This concert is simply amazing from beginning to the end. An outstanding show with outstanding musicians. This DVD is A MUST HAVE for every Oldfield Fan.

In my opinion: Oldfield's best official live-output so far...

5 STARS !!!

Report this review (#80382)
Posted Monday, June 5, 2006 | Review Permalink
4 stars Definitely outstanding!! Compared to other DVD releases such as "The Art in heaven concert" or "Tubular Bells 2+3" (both are almost perfect from a technical point of view) this one here is a real diamond and much more better in musical terms. Total outstanding performance, with an emotional MO at his best.

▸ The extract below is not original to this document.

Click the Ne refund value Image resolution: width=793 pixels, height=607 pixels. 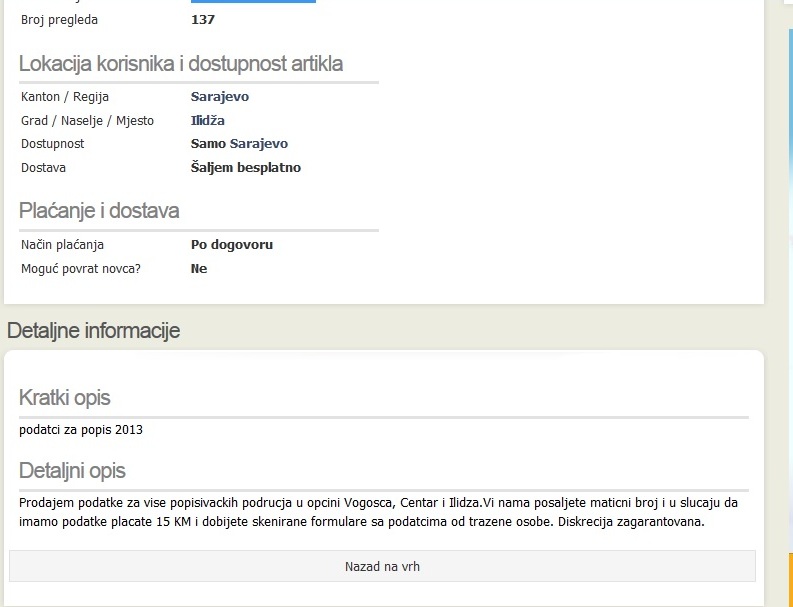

Performed almost perfectly, it shows MO at the height of his success in the 1980ies. The very same personell will also be featured at the following "Five miles out". The songs are performed by the stripped-down team that was the core of MOs touring band between 1980 and 1982: Tim Cross on keyboards and vocoder, Morris Pert on percussion and keyboard, Mike Frye on percussion, Rick Fenn on bass and guitar and Maggy Reilly doing vocals. This reduced line-up created a much heavier sound than e.g. during the Exposed in 1979 or TBII tours in 1992, when the sound was a more orchestral one.

The most interesting thing to me was the early scetch of Taurus II, which was featured with real lyrics in the later "Five Miles Out". Here, it is combined with Taurus I from QE2 and shows how close both songs actually are.

The only annoying thing is Maggie Reilly´s appreance. Although her voice is absolut brilliant and she manages to get the right tone all the time, her face shows absolutely no movement. No touch, no sign of emotion at all.

Although not perfect from a technical standpoint (picture quality), the concert is a real highlight and every MO fan should have this one. Highly recommended.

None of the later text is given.